--- Start of Data supplied ---

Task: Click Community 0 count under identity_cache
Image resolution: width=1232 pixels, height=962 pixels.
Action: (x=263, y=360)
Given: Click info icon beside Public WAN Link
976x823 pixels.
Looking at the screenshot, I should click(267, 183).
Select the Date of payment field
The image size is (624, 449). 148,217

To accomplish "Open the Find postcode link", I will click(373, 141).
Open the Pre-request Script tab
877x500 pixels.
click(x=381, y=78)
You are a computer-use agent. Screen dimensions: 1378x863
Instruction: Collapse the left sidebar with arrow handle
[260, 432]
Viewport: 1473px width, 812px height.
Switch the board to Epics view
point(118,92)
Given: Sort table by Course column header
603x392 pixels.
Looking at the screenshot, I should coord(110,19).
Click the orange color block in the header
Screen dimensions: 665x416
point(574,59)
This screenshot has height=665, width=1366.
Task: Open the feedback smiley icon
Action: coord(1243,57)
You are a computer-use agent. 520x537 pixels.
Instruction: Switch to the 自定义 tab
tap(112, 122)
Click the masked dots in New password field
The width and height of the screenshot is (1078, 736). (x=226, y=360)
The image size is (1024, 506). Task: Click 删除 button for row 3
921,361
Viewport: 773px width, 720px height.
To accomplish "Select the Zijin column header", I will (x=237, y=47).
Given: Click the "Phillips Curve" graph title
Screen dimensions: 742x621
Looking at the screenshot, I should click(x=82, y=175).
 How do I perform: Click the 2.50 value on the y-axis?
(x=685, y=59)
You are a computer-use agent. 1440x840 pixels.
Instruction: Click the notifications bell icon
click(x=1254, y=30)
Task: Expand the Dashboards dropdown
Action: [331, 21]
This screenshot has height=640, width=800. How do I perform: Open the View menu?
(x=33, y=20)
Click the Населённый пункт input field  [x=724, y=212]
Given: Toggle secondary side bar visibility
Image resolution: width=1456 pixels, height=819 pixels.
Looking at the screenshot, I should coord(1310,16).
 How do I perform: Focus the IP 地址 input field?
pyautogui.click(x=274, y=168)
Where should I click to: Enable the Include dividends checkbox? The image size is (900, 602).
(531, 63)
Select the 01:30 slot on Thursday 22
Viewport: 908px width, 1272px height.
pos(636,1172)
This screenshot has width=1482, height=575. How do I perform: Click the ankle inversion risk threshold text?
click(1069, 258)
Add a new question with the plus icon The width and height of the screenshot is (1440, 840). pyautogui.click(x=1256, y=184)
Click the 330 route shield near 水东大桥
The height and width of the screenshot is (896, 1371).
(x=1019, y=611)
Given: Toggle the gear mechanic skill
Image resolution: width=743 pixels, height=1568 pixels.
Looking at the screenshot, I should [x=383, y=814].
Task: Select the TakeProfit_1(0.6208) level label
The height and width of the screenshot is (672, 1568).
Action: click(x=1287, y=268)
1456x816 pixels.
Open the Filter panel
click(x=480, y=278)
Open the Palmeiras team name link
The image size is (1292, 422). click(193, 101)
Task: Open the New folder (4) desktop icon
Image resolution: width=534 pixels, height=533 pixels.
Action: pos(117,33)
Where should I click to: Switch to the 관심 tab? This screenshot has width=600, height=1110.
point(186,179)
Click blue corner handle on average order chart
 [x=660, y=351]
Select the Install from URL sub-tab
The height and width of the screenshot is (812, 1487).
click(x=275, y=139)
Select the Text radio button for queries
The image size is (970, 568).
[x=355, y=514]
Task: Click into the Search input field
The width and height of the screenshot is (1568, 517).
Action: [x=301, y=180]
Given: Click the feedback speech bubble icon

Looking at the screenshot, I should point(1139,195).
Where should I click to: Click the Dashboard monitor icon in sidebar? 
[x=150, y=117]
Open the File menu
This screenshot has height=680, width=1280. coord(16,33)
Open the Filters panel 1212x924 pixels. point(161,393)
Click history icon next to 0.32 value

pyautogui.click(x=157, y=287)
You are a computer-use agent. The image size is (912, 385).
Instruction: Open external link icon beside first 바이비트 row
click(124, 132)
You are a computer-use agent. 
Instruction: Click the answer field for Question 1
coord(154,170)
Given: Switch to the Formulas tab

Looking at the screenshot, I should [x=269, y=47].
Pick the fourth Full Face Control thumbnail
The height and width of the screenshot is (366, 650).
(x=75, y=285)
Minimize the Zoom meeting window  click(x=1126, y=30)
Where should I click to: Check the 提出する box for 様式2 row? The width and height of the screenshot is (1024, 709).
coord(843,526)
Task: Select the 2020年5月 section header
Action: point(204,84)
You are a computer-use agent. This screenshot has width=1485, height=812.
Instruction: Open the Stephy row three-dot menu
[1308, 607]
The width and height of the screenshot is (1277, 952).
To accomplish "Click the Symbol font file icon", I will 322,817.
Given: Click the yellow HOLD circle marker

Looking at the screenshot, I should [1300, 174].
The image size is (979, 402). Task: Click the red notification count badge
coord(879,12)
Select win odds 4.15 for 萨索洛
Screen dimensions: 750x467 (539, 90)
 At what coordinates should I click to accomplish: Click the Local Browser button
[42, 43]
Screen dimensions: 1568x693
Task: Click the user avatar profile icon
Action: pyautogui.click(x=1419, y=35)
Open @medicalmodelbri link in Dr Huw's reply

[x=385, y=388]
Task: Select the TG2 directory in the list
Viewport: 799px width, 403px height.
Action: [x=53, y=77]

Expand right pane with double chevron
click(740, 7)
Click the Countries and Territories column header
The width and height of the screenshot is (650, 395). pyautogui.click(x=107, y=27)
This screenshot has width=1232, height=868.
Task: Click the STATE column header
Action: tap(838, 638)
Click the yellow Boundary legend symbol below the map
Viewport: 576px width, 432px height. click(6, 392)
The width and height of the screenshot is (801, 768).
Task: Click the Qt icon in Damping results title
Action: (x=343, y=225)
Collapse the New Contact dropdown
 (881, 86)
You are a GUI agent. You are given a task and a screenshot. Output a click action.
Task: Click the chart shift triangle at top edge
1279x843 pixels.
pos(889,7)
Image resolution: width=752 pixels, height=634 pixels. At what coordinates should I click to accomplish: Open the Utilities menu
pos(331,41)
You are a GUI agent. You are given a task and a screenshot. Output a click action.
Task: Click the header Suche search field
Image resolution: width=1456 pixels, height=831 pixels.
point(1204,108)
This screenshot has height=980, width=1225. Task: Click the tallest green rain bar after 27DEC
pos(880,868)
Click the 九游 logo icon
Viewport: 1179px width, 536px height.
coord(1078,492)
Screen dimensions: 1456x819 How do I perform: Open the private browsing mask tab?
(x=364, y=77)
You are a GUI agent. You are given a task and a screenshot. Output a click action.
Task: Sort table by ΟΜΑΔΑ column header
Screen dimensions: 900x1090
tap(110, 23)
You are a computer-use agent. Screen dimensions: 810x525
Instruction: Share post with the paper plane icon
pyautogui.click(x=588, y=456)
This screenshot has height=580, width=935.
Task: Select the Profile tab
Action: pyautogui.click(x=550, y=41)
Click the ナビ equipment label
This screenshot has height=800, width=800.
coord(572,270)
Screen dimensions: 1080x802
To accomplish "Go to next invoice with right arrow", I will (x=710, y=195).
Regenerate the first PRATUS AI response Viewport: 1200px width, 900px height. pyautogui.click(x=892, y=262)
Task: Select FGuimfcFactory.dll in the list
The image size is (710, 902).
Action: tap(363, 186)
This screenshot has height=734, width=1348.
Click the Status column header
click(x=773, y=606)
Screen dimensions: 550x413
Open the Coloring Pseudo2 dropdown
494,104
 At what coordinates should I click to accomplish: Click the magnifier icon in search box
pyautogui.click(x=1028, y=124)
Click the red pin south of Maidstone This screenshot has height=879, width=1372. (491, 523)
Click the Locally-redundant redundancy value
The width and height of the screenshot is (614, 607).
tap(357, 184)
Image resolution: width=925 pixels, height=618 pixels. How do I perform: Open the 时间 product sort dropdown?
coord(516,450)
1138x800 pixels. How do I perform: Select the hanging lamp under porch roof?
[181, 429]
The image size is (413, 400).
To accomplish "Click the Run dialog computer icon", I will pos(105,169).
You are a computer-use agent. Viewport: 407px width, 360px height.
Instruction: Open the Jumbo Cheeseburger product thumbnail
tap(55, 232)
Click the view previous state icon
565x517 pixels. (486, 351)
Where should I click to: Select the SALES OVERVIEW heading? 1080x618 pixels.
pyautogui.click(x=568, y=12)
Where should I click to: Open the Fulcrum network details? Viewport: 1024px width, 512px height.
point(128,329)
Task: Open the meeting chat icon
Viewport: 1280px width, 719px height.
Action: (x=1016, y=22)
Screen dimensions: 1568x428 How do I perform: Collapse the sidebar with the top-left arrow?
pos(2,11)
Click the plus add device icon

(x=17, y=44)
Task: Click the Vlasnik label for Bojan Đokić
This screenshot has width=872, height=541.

--- End of Data supplied ---

Directive
Reproduce only the lines of the material starting at the line that contains "Given: Switch to the Formulas tab" and ending at the line that contains "[1308, 607]", substituting "overflow menu" for "three-dot menu" and leaving everything else unchanged.

Solution to the exercise
Given: Switch to the Formulas tab

Looking at the screenshot, I should [x=269, y=47].
Pick the fourth Full Face Control thumbnail
The height and width of the screenshot is (366, 650).
(x=75, y=285)
Minimize the Zoom meeting window  click(x=1126, y=30)
Where should I click to: Check the 提出する box for 様式2 row? The width and height of the screenshot is (1024, 709).
coord(843,526)
Task: Select the 2020年5月 section header
Action: point(204,84)
You are a computer-use agent. This screenshot has width=1485, height=812.
Instruction: Open the Stephy row overflow menu
[1308, 607]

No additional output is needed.